**What you should do**
Word for word, repeat all the entries below, but without the pictures.

**Raw data**
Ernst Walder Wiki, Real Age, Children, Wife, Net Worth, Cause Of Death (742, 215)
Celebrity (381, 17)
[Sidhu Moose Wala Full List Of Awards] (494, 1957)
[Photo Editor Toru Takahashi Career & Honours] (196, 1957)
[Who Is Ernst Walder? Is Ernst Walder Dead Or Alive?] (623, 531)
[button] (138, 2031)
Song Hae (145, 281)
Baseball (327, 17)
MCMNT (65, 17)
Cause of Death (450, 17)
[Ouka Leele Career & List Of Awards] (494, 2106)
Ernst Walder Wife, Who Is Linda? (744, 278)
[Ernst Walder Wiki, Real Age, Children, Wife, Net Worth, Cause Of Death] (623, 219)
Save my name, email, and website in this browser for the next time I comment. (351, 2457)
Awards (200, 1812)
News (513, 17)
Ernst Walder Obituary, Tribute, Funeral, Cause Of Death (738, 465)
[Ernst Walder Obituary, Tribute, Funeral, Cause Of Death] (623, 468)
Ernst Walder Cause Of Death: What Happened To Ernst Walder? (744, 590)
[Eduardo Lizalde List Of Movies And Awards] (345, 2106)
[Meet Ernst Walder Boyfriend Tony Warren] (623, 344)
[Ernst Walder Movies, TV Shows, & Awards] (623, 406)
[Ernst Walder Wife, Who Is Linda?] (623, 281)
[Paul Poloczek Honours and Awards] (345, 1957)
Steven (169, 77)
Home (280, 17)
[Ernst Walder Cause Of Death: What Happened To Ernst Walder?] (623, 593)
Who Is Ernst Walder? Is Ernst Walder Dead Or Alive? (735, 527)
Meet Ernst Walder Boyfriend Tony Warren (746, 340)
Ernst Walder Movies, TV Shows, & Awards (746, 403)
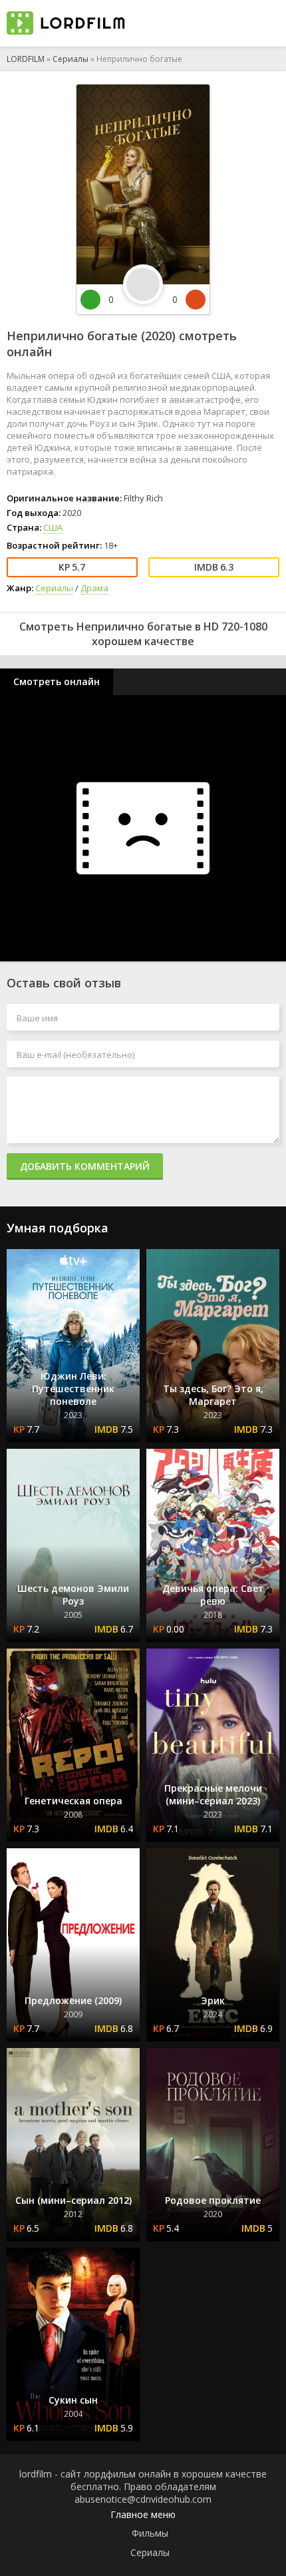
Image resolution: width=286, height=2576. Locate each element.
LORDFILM (26, 59)
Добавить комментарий (85, 1166)
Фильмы (150, 2533)
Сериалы (70, 59)
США (53, 527)
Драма (94, 588)
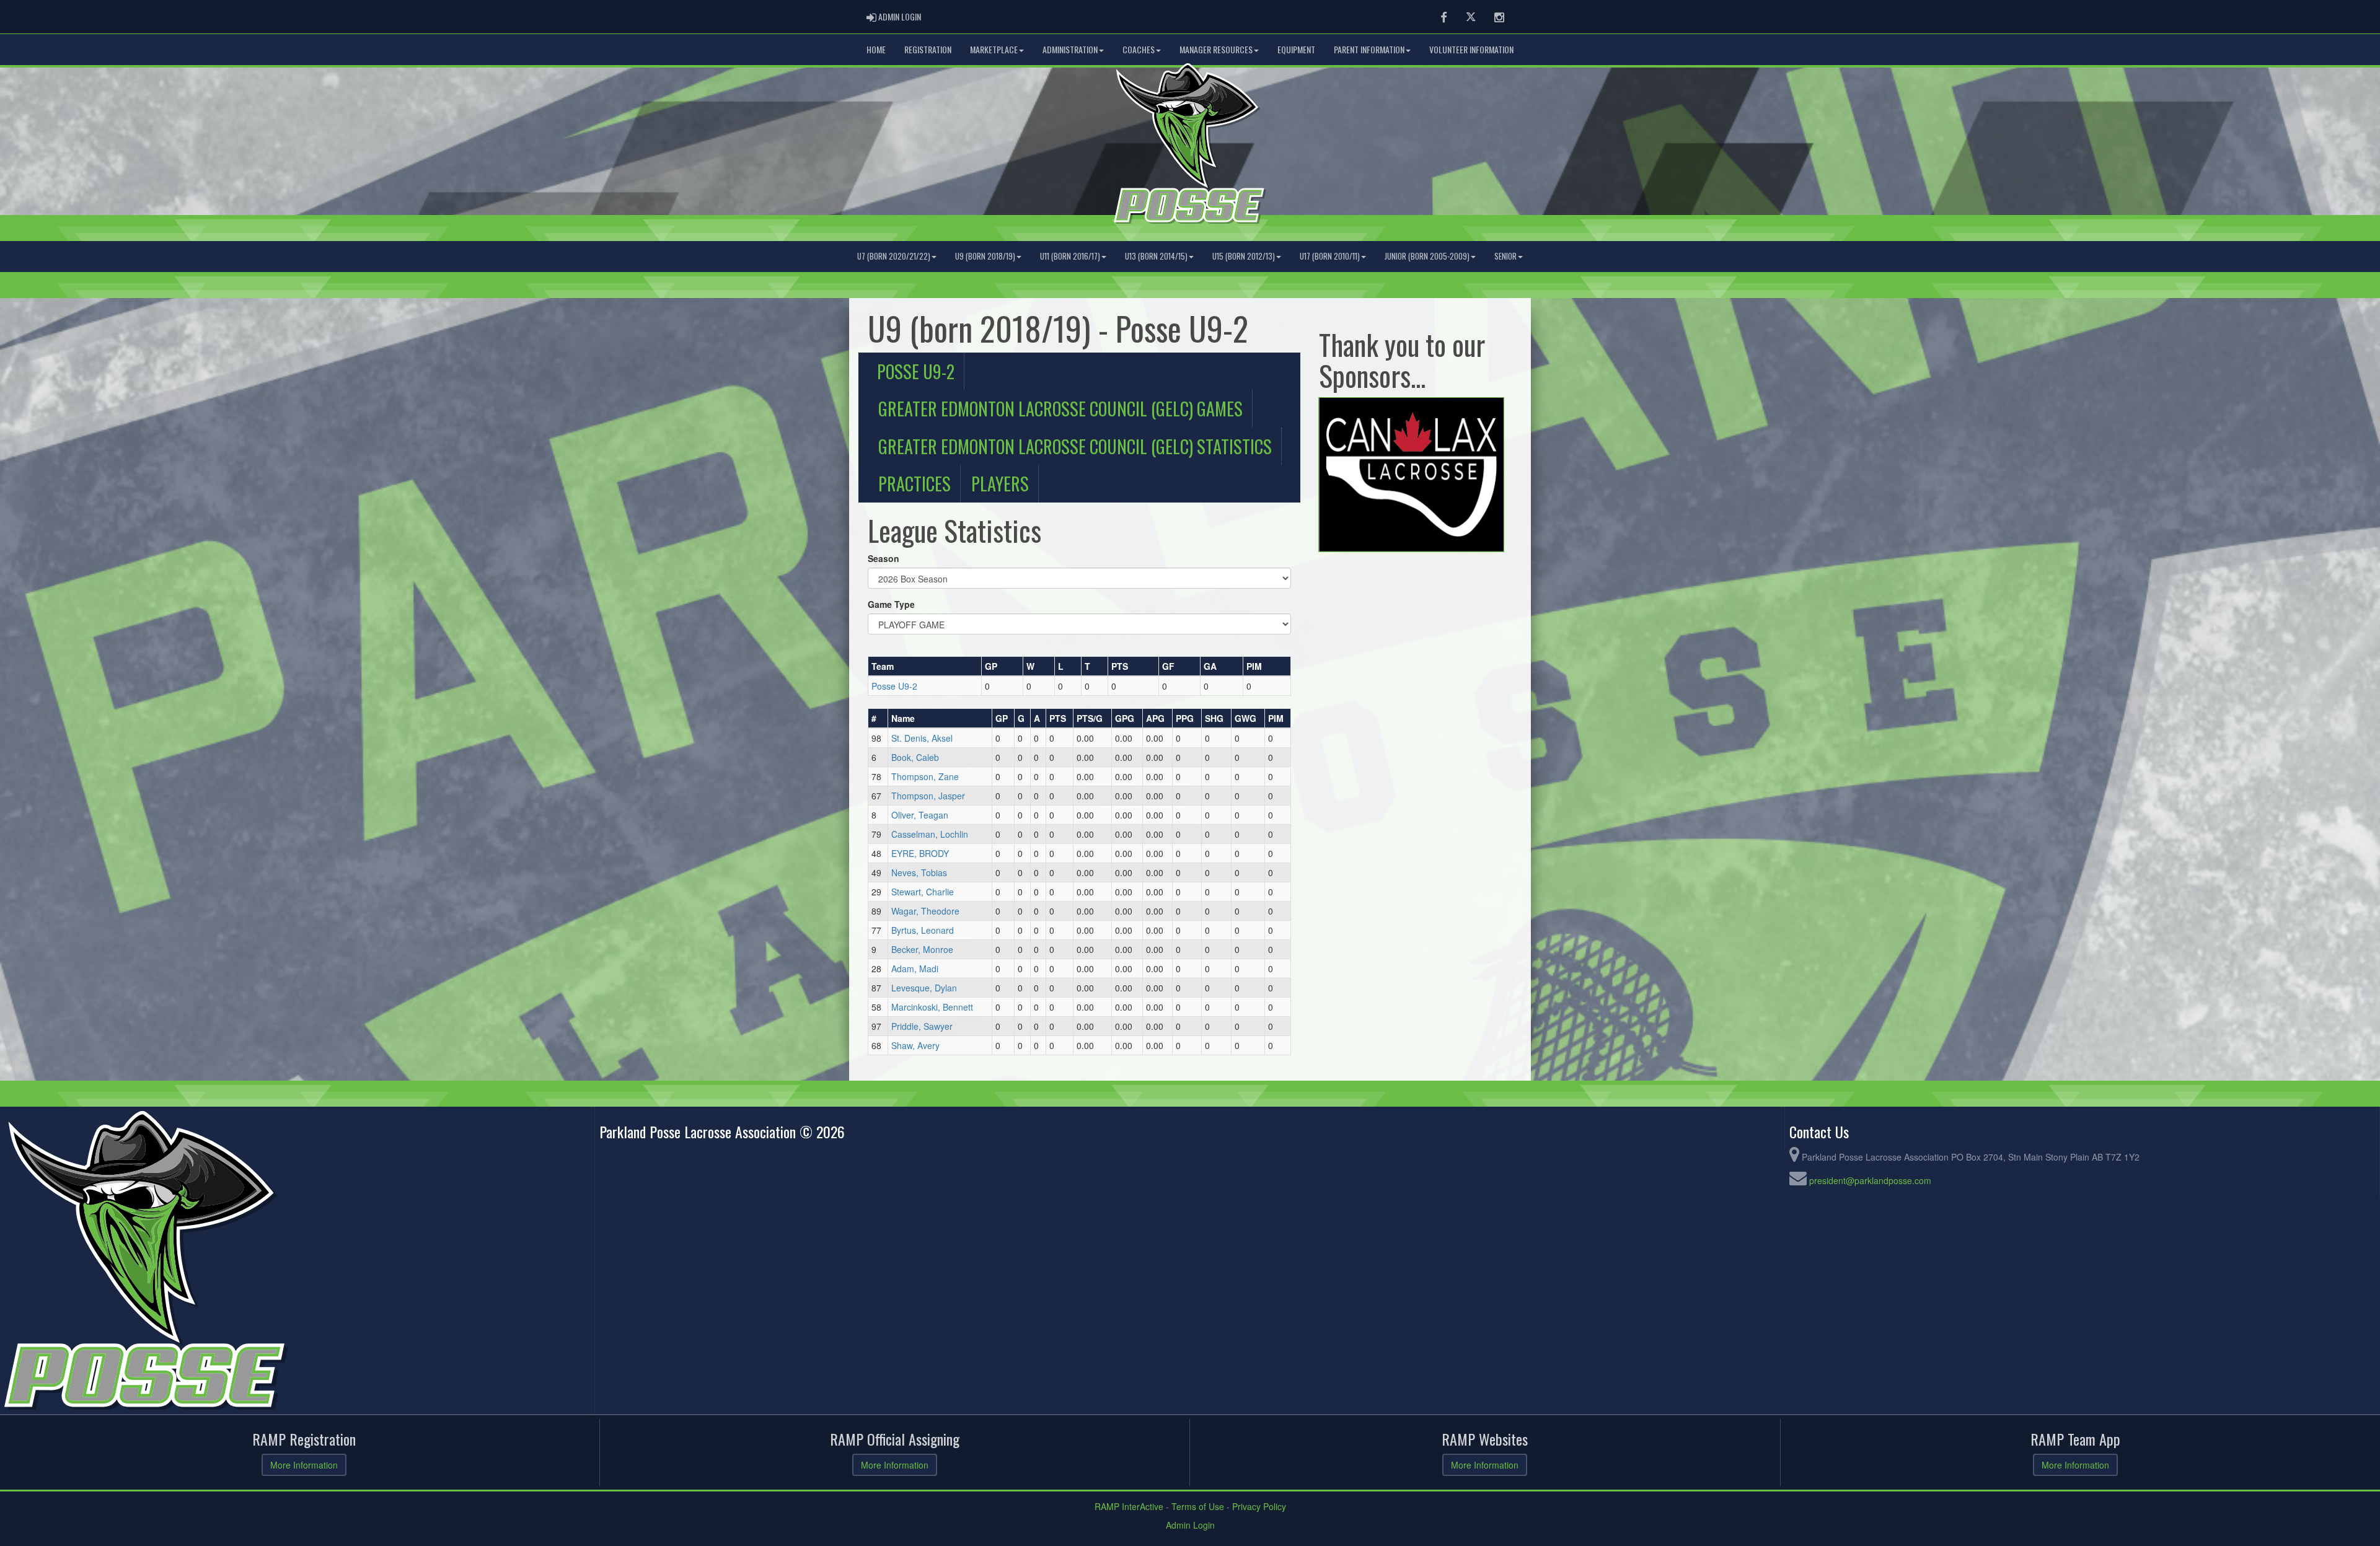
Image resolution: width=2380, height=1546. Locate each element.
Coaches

**Result of this exercise**
Ernst Walder Wiki, Real Age, Children, Wife, Net Worth, Cause Of Death (742, 215)
Celebrity (381, 17)
[Sidhu Moose Wala Full List Of Awards] (494, 1957)
[Photo Editor Toru Takahashi Career & Honours] (196, 1957)
[Who Is Ernst Walder? Is Ernst Walder Dead Or Alive?] (623, 531)
[button] (138, 2031)
Song Hae (145, 281)
Baseball (327, 17)
MCMNT (65, 17)
Cause of Death (450, 17)
[Ouka Leele Career & List Of Awards] (494, 2106)
Ernst Walder Wife, Who Is Linda? (744, 278)
[Ernst Walder Wiki, Real Age, Children, Wife, Net Worth, Cause Of Death] (623, 219)
Save my name, email, and website in this browser for the next time I comment. (351, 2457)
Awards (200, 1812)
News (513, 17)
Ernst Walder Obituary, Tribute, Funeral, Cause Of Death (738, 465)
[Ernst Walder Obituary, Tribute, Funeral, Cause Of Death] (623, 468)
Ernst Walder Cause Of Death: What Happened To Ernst Walder? (744, 590)
[Eduardo Lizalde List Of Movies And Awards] (345, 2106)
[Meet Ernst Walder Boyfriend Tony Warren] (623, 344)
[Ernst Walder Movies, TV Shows, & Awards] (623, 406)
[Ernst Walder Wife, Who Is Linda?] (623, 281)
[Paul Poloczek Honours and Awards] (345, 1957)
Steven (169, 77)
Home (280, 17)
[Ernst Walder Cause Of Death: What Happened To Ernst Walder?] (623, 593)
Who Is Ernst Walder? Is Ernst Walder Dead Or Alive? (735, 527)
Meet Ernst Walder Boyfriend Tony Warren (746, 340)
Ernst Walder Movies, TV Shows, & Awards (746, 403)
Image resolution: width=286, height=2576. Locate each element.
LORDFILM (26, 59)
Добавить комментарий (85, 1166)
Фильмы (150, 2533)
Сериалы (70, 59)
США (53, 527)
Драма (94, 588)
Image resolution: width=2380, height=1546. Locate each element.
Coaches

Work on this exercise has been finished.